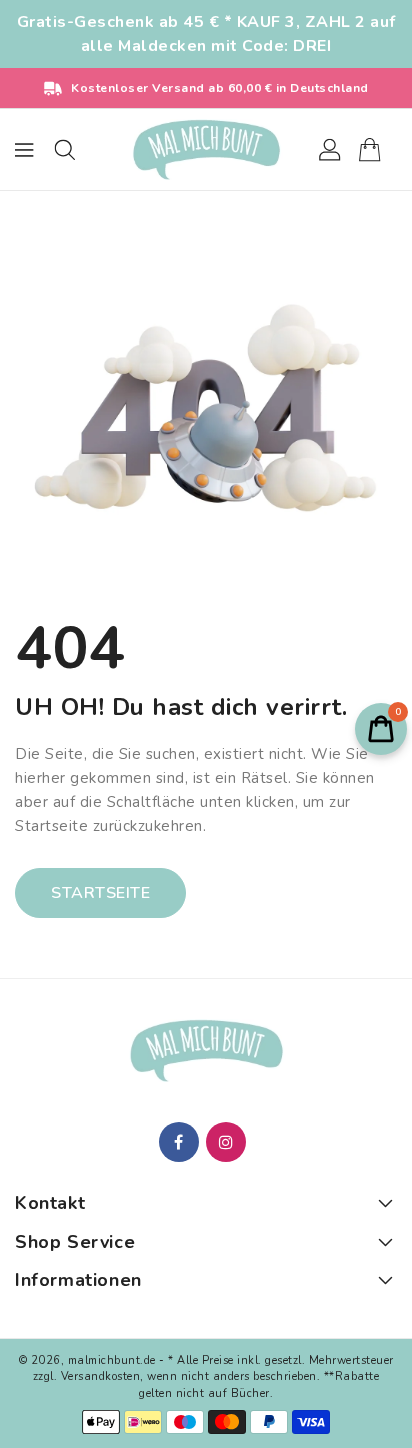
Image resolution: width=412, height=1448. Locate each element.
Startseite (100, 893)
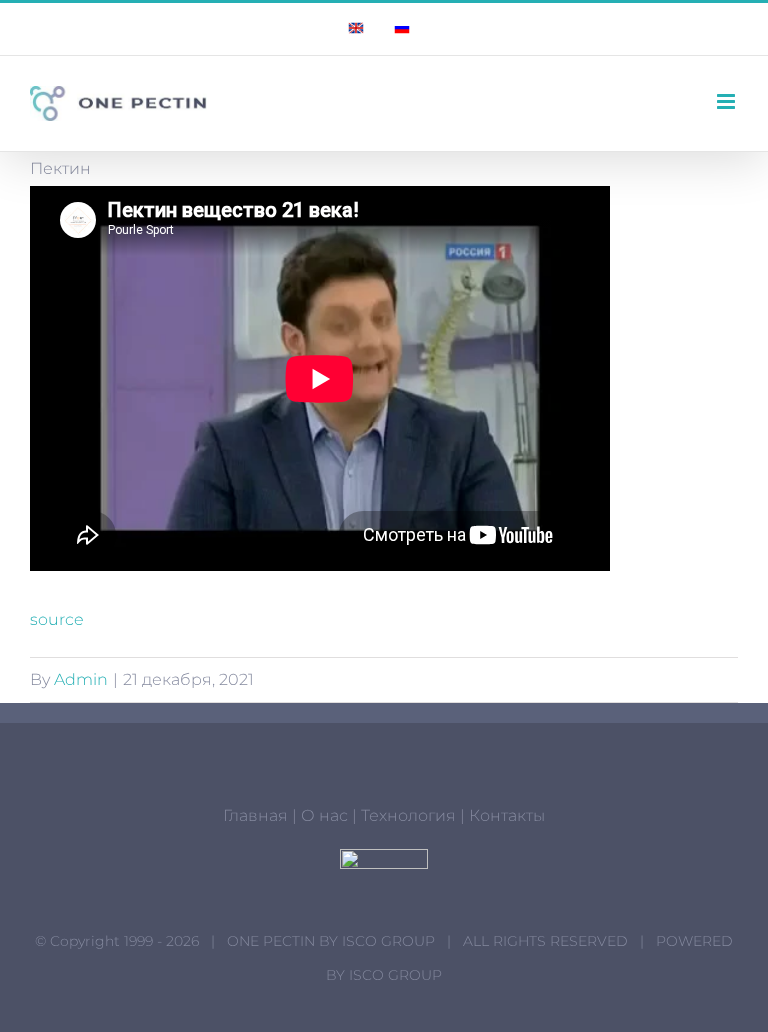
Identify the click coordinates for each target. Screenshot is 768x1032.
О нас (324, 815)
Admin (81, 679)
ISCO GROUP (388, 941)
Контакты (507, 815)
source (57, 619)
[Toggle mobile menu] (727, 101)
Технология (408, 815)
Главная (255, 815)
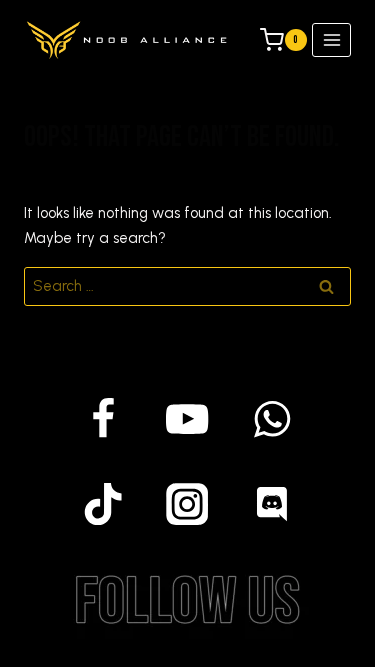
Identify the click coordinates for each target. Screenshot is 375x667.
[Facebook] (103, 419)
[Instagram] (187, 503)
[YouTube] (187, 419)
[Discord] (272, 503)
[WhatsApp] (272, 419)
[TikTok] (103, 503)
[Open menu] (331, 39)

**Task requirements:** Each entry should appear again exactly as written, pictures excluded.

**Task answer:**
Image resolution: width=412, height=1448. Locate each element.
Startseite (100, 893)
Identify the click coordinates for each target. Screenshot is 768x1032.
О нас (324, 815)
Admin (81, 679)
ISCO GROUP (388, 941)
Контакты (507, 815)
source (57, 619)
[Toggle mobile menu] (727, 101)
Технология (408, 815)
Главная (255, 815)
Identify the click coordinates for each target. Screenshot is 375x667.
[Facebook] (103, 419)
[Instagram] (187, 503)
[YouTube] (187, 419)
[Discord] (272, 503)
[WhatsApp] (272, 419)
[TikTok] (103, 503)
[Open menu] (331, 39)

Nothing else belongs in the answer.